### Work request
Exactly the lines from the one containing "Task: Collapse the" through the end of the data, and nothing more, should be retyped; pictures stay out.

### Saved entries
☆ ☆ ☆ ☆

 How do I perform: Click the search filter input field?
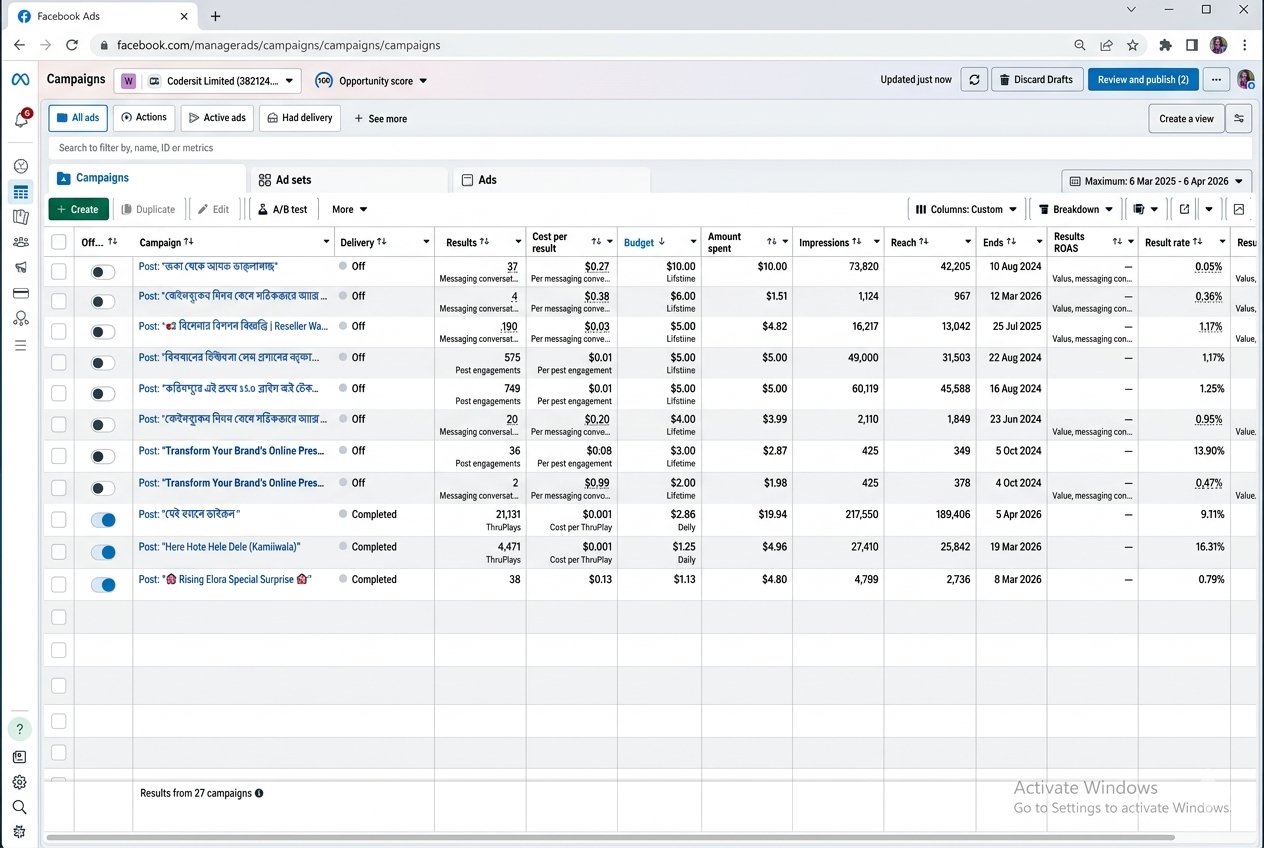(x=650, y=148)
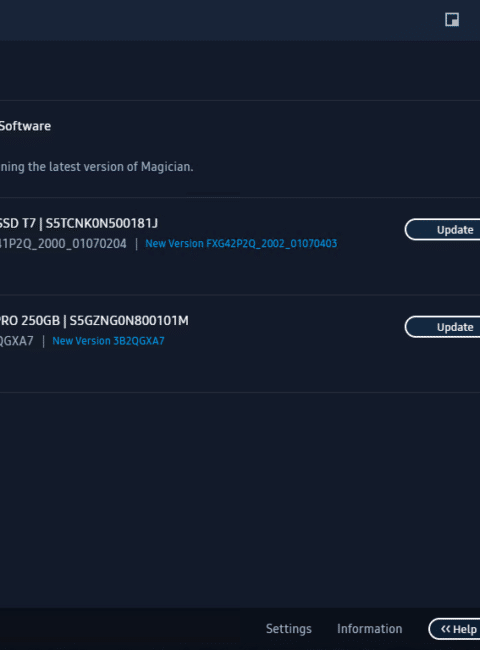This screenshot has width=480, height=650.
Task: Open the New Version 3B2QGXA7 link
Action: [x=108, y=341]
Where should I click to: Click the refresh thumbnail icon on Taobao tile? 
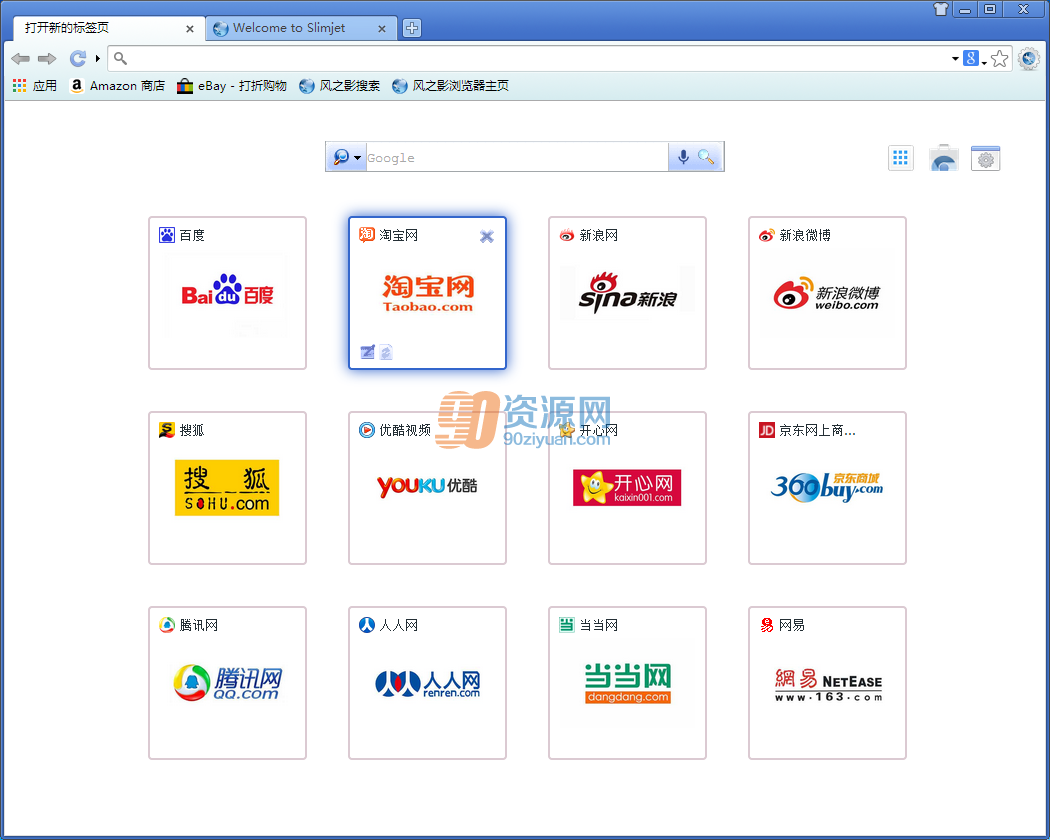(x=386, y=352)
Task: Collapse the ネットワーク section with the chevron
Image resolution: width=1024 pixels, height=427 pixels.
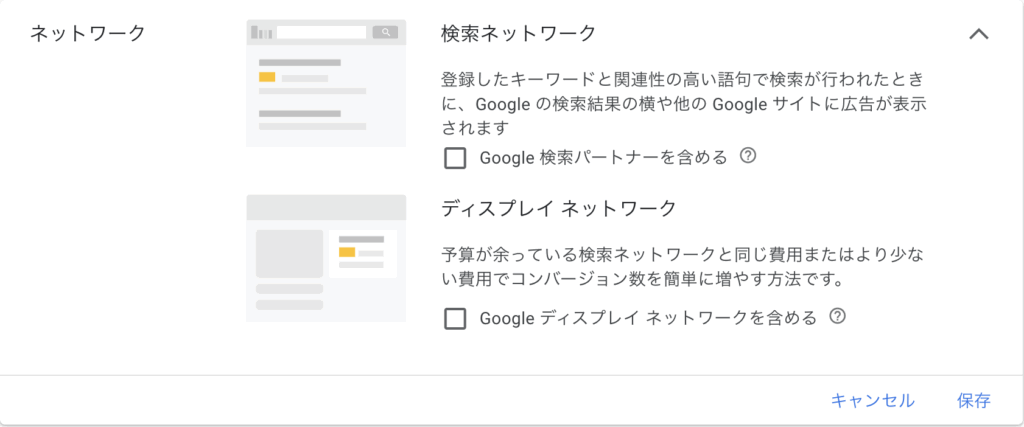Action: [979, 33]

☆ ☆ ☆ ☆

### Written reply
Task: Collapse the ネットワーク section with the chevron
Image resolution: width=1024 pixels, height=427 pixels.
Action: [979, 33]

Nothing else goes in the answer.